Distinct Powers of Elements in a Group
Distinct Powers of Elements in a Group
Recall from the The Order of Elements in a Group page that if $(G, \cdot)$ is a group and $a \in G$ then the order of $a$ is the least positive integer $m$ such that $a^m = (\underbrace{a \cdot a \cdot … \cdot a}_{m \: \mathrm{many \: factors}}) = e$ where $e$ is the identity element, and if no such positive integer $m$ exists then $a$ is said to have order $/infty$.
We will now look at a rather nice proposition which will tell us that if $a$ has order $m$, then the nonnegative powers of $a$ less than $m$ are all distinct elements in the group.
| Proposition 1: Let $(G, \cdot)$ be a group and let $a \in G$ have order $m$. Then the nonnegative integer powers less than $m$ are distinct, that is $a^0, a^1, …, a^{m-1}$ and these are the only powers of $a$. |
- Proof: Let $(G, \cdot)$ be a group and let $a \in G$ have order $m$. Then $m$ is the least positive integer such that $a^m = e$ where $e$ is the identity element of $G$. We will begin by showing that these powers $a^0, a^1, …, a^{m-1}$ are the other powers of $a$. Let $s$ be any nonnegative integer. By The Division Algorithm we have that for integers $q$ and $r$ such that $0 \leq r < m$ that represent the quotient and remainder of $s$ upon division by $m$ that:
\begin{align} \quad s = mq + r \end{align}
- Therefore:
\begin{align} \quad a^s = a^{mq + r} = a^{mq} \cdot a^r = (a^m)^q \cdot a^r = e^q \cdot a^r = e \cdot a^r = a^r \end{align}
- Hence $a^s = a^r$, but $r \in \{ 0, 1, …, m - 1 \}$ which proves that $a^0, a^1, …, a^{m-1}$ are the only powers of $a$.
- We will now show that the powers $a^0, a^1, …, a^{m-1}$ are distinct. Suppose that for some $s, t \in \{ 0, 1, …, m-1 \}$ we have that:
\begin{align} \quad a^s = a^t \end{align}
- Without loss of generality, assume that $s \geq t$. Then:
\begin{align} \quad a^{s - t} = e \end{align}
- Since $s, t < m$ we must have that $0 \leq s - t < m$. If $s - t \neq 0$ then this implies that the order of $a$ is $s - t < m$ which is a contradiction.
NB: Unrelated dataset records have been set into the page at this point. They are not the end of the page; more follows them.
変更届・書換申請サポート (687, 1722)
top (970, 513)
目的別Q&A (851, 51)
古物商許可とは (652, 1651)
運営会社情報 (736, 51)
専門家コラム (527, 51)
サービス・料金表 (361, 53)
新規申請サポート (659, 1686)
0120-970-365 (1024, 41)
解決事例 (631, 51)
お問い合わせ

Therefore $s - t = 0$ or rather, $s = t$. Hence $a^s = a^t$ if $s = t$, so the powers $a^0, a^1, …, a^{m-1}$ are distinct. $\blacksquare$
| Proposition 2: Let $(G, \cdot)$ be a group and suppose that $a \in G$ has order $\infty$. Then all powers of $a$ are distinct, that is $a^0, a^1, a^2, …$ are all distinct. |
- Proof: Let $(G, \cdot)$ be a group and suppose that $a \in G$ has order $\infty$. Let $s$ and $t$ be nonnegative integers and suppose that:
\begin{align} \quad a^s = s^t \end{align}
- Without loss of generality, assume that $s \geq t$. Then:
\begin{align} \quad a^{s - t} = e \end{align}
- If $s - t > 0$ then this implies that $a$ has order $s - t$ which contradicts the hypothesis that $a$ has order $/infty$. Hence $s - t = 0$, so $s = t$. Therefore all of the powers $a^0, a^1, a^2, …$ of $a$ are unique. $\blacksquare$
| Corollary 3: If $(G, \cdot)$ is a finite group then for all $a \in G$, $a$ has a finite order. |
- Proof: Let $(G, \cdot)$ be a group and suppose that for some $a \in G$ that $a$ has order $\infty$. Then all of the powers $a^0, a^1, a^2, …$ are distinct by Proposition 2. Since $(G, \cdot)$ is closed under $\cdot$ we must have that all of these powers are contained in $G$ contradicting the hypothesis that $(G, \cdot)$ is a finite group. Hence every $a \in G$ has a finite order. $\blacksquare$